I’m bored. I feel bad about it, but there it is. I’m bored with Luke.
Maybe it’s because the rest of my life is so exciting, in terrifying (sometimes awful) new ways. I am a soon-to-be sophomore in college. I’ve taken my first college-level courses. I’ve made it through a hellish year of ROTC. Because of said hellish year, I’ve avoided the freshman 15 and in fact have dropped a few pounds. I’ve failed my first class in the history of ever, and still managed to keep my GPA reasonably high-ish. I’ve gotten a new job for next year during the school year. I have a full-time job for this summer. I’m a freakin’ grown-up. It sucks, but I’m there, and there’s no turning back now.
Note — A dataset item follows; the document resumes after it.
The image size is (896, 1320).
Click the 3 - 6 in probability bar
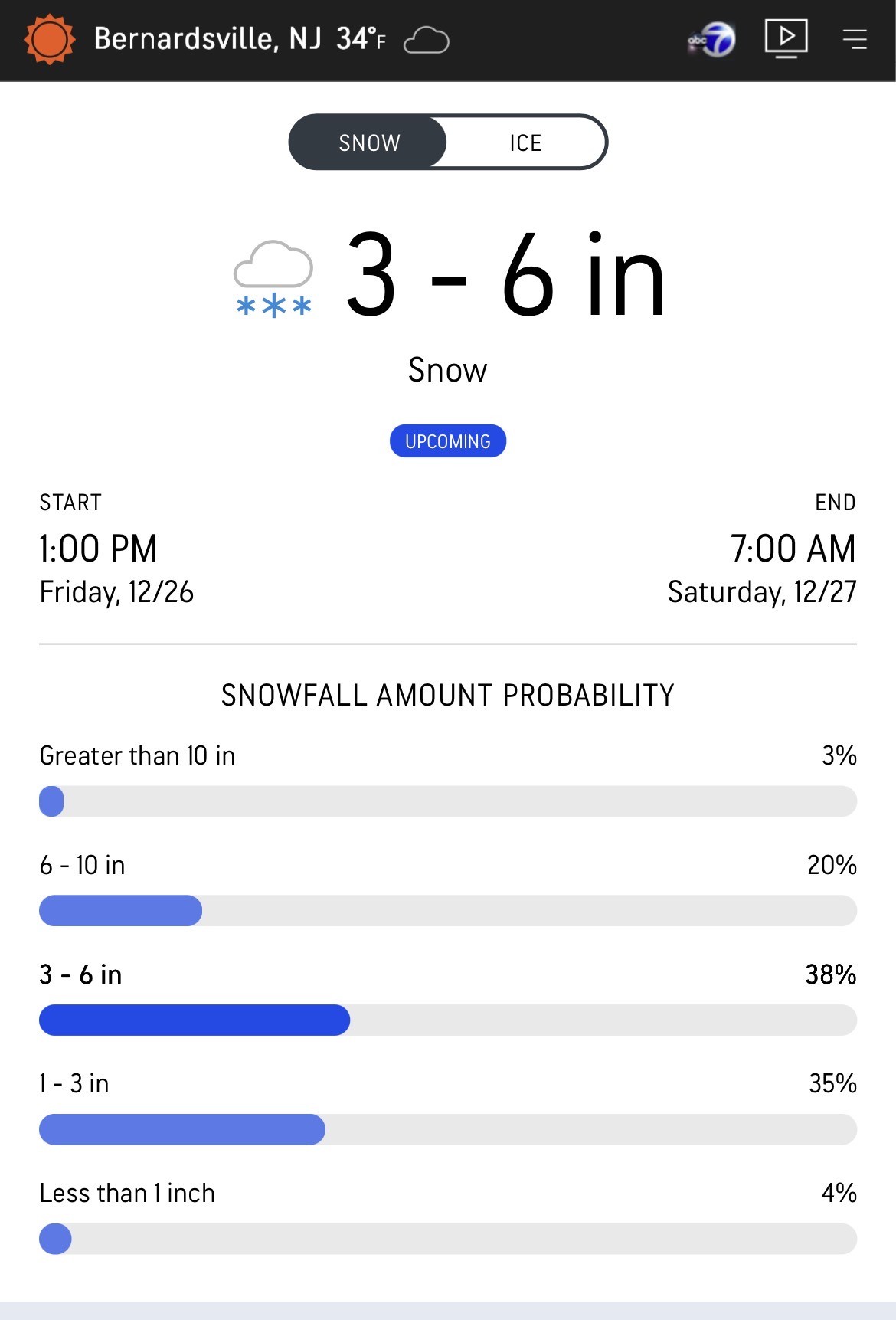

Luke is living at home, taking some computer tech classes and selling vacuum cleaners door to door. He’s grown a tiny beer gut and has the same floppy teenager hair he’s had since I’ve known him.
I try to spice things up. I introduce biting to our necking sessions. He responds by sticking his tongue in my ear and I barely manage to avoid punching him in the nose for that.
I try to think about the future. Someday when we’re both grown-ups, we can go to the World Series together. I tell him about it, in great detail. We will watch the whole season so we know every player and all his stats. We’ll take a road-trip to the chosen stadium and we’ll be in the stands– maybe the nosebleeds if we’re low on money, but we’ll go. He seems excited.
And then he fails to do his computer tech class homework and drops out. He doesn’t like selling vacuums either. “It sucks. Get it? Bwahaha.” I get it. But I don’t laugh. He quits selling vacuums.
I dump him. (Afterwards, I sit on my parents’ deck and cry so hard I shake for hours, but I never tell him that.)
He’s heartbroken, and he cries for weeks, sometimes in my presence, sometimes not. He keeps asking me why. Why, why, why over and over again. I won’t tell him.
It seems the worst kind of awful to tell him that I dumped him because I was bored.